• [TASK INSTRUCTIONS]:
Exactly the line with "This screenshot has width=1361, height=854." and the lines that follow it, through the closing line of the entries, should be restated, with nothing left out or added.
DATA FOR THE TASK section start
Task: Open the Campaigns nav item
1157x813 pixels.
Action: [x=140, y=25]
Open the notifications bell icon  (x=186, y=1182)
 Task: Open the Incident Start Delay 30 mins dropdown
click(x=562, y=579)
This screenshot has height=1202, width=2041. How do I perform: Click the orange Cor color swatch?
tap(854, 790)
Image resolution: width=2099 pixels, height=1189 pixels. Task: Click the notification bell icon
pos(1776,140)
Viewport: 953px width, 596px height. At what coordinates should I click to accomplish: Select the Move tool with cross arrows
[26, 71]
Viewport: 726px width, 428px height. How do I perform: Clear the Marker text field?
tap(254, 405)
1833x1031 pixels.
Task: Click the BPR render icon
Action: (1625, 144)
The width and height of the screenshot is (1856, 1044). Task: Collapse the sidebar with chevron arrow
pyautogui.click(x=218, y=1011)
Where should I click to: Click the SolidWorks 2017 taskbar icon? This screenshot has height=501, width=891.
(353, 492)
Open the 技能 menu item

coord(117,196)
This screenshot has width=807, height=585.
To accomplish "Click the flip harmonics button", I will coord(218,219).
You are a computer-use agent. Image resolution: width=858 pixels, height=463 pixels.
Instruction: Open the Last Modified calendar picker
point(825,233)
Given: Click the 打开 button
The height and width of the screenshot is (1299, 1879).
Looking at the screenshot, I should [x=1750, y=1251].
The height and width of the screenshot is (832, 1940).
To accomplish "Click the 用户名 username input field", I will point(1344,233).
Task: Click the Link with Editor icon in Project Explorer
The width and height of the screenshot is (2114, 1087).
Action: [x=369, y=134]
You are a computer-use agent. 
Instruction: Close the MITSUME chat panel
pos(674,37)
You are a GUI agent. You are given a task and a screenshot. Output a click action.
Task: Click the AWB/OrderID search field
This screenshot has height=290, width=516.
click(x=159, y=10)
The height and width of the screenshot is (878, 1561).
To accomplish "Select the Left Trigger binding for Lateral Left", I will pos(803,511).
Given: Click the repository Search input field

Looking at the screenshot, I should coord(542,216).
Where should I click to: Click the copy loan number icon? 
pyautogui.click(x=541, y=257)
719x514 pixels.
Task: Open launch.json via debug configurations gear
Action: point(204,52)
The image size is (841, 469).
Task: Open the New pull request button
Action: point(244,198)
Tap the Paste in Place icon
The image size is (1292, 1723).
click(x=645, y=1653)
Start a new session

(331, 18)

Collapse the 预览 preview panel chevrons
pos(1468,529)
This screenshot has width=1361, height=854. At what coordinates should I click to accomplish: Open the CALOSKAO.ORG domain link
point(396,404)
DATA FOR THE TASK section end
• [EXERCISE SOLUTION]:
This screenshot has width=1361, height=854. At what coordinates should I click to accomplish: Open the CALOSKAO.ORG domain link
point(396,404)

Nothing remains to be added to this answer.